Data records:
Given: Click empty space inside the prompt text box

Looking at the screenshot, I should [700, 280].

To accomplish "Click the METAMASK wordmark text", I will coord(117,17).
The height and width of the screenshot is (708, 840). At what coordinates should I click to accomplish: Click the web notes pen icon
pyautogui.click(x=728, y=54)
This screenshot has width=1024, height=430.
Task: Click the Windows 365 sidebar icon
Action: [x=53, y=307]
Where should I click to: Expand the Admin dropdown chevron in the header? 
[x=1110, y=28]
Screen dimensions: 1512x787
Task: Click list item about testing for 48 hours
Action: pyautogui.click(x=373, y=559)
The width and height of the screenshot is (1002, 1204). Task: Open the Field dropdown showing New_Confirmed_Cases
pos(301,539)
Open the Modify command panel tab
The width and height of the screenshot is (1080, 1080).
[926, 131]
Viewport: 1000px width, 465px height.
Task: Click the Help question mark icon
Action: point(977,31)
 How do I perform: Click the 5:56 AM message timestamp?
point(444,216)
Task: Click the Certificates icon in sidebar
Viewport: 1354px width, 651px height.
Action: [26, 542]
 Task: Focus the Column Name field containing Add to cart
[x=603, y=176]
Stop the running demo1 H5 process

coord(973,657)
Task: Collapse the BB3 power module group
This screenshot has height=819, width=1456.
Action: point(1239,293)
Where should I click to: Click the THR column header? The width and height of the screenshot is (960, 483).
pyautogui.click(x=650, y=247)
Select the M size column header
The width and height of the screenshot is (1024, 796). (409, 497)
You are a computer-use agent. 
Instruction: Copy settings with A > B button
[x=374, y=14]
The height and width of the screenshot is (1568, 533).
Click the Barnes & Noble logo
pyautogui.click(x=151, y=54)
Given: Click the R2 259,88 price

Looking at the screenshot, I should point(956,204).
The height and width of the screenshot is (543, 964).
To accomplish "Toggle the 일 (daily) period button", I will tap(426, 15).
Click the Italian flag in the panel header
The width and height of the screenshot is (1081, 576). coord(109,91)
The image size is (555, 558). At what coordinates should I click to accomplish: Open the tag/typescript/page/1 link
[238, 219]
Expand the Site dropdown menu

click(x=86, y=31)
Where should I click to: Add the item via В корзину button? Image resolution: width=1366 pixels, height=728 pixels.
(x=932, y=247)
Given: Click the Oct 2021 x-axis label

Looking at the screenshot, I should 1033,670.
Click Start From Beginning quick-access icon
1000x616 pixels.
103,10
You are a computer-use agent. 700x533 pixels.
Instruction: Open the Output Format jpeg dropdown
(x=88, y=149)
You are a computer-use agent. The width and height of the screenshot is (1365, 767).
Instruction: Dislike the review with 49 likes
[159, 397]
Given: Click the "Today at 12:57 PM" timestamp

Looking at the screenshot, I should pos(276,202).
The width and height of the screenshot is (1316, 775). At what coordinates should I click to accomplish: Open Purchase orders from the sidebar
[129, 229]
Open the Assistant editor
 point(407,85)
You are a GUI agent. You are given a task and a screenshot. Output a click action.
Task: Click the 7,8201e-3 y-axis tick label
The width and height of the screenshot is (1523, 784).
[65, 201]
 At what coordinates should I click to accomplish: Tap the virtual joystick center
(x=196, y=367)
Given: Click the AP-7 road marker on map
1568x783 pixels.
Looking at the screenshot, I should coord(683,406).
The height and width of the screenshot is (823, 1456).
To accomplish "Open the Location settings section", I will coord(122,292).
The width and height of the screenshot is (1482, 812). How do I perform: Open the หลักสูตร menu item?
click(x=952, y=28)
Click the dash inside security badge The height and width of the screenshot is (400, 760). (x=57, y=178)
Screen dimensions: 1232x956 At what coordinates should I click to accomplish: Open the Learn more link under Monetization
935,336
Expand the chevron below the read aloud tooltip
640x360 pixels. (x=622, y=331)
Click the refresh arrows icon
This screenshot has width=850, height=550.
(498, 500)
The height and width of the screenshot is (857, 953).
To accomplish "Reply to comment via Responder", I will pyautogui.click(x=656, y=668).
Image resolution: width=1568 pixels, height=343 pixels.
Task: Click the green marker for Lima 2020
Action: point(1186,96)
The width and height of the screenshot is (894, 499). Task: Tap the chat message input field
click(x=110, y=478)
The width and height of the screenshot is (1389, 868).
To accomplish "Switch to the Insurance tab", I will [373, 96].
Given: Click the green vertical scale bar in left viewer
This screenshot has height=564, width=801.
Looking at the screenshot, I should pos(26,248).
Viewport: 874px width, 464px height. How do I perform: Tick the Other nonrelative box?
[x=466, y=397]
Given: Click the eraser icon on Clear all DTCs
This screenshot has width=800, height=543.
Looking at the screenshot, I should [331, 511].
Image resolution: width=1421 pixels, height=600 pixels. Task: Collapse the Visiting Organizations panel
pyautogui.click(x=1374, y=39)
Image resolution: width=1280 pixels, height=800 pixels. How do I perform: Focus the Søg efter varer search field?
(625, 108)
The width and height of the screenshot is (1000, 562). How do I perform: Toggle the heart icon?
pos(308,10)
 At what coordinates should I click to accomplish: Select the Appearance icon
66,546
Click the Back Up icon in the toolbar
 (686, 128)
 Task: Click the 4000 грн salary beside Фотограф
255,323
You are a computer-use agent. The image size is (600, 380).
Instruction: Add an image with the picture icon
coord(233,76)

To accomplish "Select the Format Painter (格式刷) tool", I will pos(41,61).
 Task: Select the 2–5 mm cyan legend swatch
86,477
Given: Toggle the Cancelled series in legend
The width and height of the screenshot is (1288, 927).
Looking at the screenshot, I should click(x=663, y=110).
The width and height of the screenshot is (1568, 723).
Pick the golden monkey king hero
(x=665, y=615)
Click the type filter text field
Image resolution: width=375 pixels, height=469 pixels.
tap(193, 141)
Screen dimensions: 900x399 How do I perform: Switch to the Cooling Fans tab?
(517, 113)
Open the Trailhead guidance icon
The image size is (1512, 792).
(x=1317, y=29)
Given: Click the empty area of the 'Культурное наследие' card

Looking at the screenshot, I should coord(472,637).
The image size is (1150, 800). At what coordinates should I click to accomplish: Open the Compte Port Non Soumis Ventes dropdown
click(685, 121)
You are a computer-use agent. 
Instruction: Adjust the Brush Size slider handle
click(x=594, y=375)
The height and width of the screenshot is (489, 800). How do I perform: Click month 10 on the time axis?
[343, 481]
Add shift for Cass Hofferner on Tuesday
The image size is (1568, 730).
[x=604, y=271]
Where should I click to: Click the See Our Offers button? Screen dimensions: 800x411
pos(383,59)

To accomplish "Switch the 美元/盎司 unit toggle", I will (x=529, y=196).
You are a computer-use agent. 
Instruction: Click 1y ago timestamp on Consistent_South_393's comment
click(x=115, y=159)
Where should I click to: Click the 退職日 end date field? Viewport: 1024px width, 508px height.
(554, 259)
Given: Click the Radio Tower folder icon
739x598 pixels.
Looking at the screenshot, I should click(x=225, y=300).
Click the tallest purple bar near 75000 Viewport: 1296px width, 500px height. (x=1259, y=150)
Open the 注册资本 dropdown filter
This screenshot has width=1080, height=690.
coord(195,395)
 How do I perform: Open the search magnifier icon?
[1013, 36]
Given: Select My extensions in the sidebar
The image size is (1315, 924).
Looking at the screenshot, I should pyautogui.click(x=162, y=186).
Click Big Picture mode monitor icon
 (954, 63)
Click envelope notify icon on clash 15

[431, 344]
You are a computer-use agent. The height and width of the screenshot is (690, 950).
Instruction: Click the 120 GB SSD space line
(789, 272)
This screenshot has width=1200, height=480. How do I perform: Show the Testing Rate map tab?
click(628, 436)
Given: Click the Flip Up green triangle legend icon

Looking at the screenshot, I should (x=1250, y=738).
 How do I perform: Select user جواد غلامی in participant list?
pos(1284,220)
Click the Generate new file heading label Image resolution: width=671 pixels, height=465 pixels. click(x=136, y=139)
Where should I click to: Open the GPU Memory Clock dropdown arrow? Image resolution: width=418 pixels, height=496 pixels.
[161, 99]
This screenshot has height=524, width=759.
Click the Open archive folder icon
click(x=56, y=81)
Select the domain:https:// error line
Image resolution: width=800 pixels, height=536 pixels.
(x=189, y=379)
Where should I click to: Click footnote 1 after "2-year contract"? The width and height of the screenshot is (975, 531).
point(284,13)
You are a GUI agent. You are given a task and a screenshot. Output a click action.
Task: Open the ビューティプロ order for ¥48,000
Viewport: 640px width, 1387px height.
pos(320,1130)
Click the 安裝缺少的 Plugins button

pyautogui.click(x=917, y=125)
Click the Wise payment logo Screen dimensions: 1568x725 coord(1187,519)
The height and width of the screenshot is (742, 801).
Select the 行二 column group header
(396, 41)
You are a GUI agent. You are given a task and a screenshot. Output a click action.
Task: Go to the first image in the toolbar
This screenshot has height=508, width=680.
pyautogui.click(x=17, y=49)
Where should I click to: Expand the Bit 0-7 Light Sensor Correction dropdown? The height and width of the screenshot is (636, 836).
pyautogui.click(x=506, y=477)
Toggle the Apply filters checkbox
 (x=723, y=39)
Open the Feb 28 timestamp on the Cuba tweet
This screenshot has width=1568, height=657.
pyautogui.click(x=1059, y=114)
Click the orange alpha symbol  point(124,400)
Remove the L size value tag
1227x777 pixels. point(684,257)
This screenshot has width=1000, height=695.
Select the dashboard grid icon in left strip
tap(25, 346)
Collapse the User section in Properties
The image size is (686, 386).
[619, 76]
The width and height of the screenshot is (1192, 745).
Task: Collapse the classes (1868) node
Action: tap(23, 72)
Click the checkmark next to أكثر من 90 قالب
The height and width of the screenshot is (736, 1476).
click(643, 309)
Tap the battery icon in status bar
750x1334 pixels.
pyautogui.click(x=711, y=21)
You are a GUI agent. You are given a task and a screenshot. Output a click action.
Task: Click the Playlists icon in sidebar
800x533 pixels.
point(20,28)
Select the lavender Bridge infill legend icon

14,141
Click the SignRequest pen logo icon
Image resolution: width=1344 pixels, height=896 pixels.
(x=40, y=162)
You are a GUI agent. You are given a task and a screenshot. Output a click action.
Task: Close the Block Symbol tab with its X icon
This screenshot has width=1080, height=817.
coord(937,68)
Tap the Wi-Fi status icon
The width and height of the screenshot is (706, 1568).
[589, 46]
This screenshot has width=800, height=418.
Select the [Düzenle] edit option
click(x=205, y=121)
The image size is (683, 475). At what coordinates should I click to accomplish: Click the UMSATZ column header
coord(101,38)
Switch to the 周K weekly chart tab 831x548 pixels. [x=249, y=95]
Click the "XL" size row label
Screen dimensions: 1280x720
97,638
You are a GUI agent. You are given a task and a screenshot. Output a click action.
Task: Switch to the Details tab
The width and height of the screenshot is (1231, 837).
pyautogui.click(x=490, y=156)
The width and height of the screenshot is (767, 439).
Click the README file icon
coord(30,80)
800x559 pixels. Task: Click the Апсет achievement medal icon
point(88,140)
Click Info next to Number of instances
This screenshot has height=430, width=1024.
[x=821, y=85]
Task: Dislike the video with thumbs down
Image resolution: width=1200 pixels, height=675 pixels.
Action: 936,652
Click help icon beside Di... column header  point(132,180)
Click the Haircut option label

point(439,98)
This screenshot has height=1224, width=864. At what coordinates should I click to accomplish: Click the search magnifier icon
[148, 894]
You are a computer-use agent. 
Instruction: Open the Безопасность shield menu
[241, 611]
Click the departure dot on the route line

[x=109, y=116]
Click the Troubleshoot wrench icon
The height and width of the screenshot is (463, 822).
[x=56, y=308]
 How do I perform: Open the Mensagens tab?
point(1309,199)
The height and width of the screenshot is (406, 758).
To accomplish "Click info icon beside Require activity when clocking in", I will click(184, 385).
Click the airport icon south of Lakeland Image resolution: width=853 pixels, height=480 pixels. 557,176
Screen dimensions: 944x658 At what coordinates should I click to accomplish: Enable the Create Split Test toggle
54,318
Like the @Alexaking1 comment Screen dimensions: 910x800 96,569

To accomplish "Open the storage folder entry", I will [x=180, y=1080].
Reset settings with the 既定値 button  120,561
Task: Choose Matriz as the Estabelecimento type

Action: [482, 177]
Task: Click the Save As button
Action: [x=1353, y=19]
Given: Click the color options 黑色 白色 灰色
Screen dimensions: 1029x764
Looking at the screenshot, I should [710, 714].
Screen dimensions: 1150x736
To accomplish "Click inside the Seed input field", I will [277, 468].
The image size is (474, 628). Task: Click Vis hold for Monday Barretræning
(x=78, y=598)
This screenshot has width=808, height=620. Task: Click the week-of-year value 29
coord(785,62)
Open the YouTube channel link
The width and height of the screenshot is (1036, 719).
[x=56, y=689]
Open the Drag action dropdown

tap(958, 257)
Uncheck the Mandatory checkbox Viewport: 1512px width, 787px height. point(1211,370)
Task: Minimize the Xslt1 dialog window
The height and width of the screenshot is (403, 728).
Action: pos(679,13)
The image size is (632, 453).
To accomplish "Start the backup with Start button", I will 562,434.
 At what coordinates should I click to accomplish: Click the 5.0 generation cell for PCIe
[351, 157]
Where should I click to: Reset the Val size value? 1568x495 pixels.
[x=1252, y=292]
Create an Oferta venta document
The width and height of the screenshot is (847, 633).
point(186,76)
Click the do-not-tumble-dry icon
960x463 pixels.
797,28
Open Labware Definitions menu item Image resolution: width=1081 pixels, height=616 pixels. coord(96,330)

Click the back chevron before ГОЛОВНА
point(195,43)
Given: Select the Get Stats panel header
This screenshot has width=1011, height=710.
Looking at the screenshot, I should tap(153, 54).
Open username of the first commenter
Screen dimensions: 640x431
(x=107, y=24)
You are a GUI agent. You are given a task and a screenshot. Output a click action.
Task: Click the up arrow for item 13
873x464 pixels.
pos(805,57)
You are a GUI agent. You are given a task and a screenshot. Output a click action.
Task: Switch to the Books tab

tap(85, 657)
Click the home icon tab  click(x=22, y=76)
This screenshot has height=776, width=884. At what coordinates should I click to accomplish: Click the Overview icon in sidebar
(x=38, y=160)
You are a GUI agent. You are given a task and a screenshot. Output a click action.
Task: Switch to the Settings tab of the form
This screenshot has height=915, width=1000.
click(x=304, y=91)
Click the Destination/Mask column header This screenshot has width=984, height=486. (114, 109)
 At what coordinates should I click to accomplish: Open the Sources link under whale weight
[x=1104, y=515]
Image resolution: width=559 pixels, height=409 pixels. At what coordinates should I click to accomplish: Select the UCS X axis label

> [WORK INSTRUCTION]: Take the entries above and copy out all lines with the string "section".

> [RESULT]:
To accomplish "Open the Location settings section", I will coord(122,292).
Collapse the User section in Properties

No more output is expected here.